Martin Kippenberger at MoMA

27081923.jpg Martin Kippenberger: The Problem Perspective recently opened at MoMA New York and is the first large scale retrospective of Kippenberger’s work in the US since his death in 1997.   The exhibit was originally organized by The Museum of Contemporary Art, Los Angeles (MOCA). The exhibition is curated by Ann Goldstein, MOCA Senior Curator, and organized at MoMA by Ann Temkin, The Marie-Josée and Henry Kravis Chief Curator of Painting and Sculpture.

Kippenberger is most renowned for his seminal role in contemporary “Bad Painting,” as well as for his sprawling sculptural installations, but this exhibit also places due emphasis on Kippenberger’s most mundane area of production — his poster, invitation and book designs.

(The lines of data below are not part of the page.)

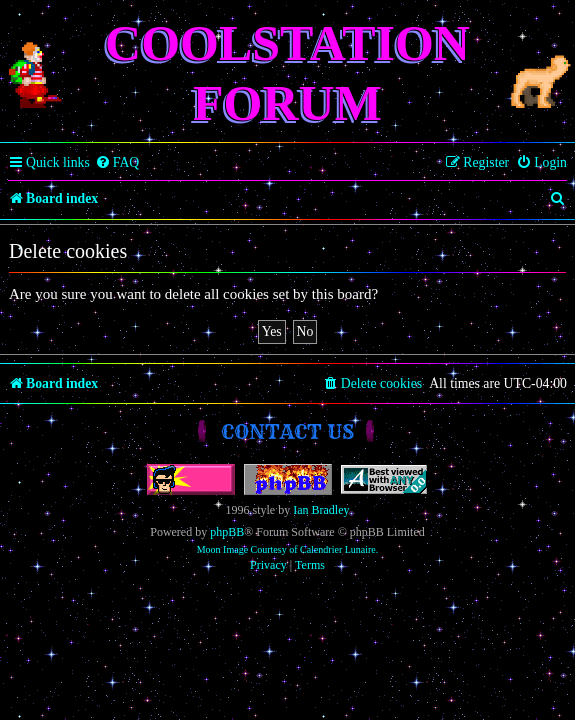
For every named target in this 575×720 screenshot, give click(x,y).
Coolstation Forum (287, 73)
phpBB (227, 532)
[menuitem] (117, 163)
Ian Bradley (321, 510)
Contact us (287, 431)
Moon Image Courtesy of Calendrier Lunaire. (288, 549)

Kippenberger, to me, epitomizes the role of the modern artist. You can quarrel with his methods, personality or persona, but its hard to say that his work didn’t speak to the time in which he lived.  He was very aware of the conversation and history of art as is evidenced in his preoccupation with inside the art world jokes and pokes at fellow artists that require a lot of contextural knowledge to fully appreciate.  He was also an artist that shed the role of ‘painter’ and was able to work across a wide spectrum of media and styles.

Here is a great review of the original show at MoCA in Los Angeles

A great Village Voice article

Martin Kippenberger: The Problem Perspective

March 1, 2009–May 11, 2009

The Joan and Preston Robert Tisch Exhibition Gallery, sixth floor

One of the most significant and influential artists of our time, Martin Kippenberger (1953–1997) produced a complex and richly varied body of work from the mid-1970s until his untimely death in 1997 at the age of forty-four. This ambitious, large-scale exhibition includes key selections and bodies of work from his entire career: paintings, sculpture, works on paper, installations, multiples, photographs, posters, announcement cards, books, and music. The exhibition will be accompanied by a fully illustrated catalogue—published by MOCA and co-published by the MIT Press—which will constitute a comprehensive and scholarly examination of the artist’s career.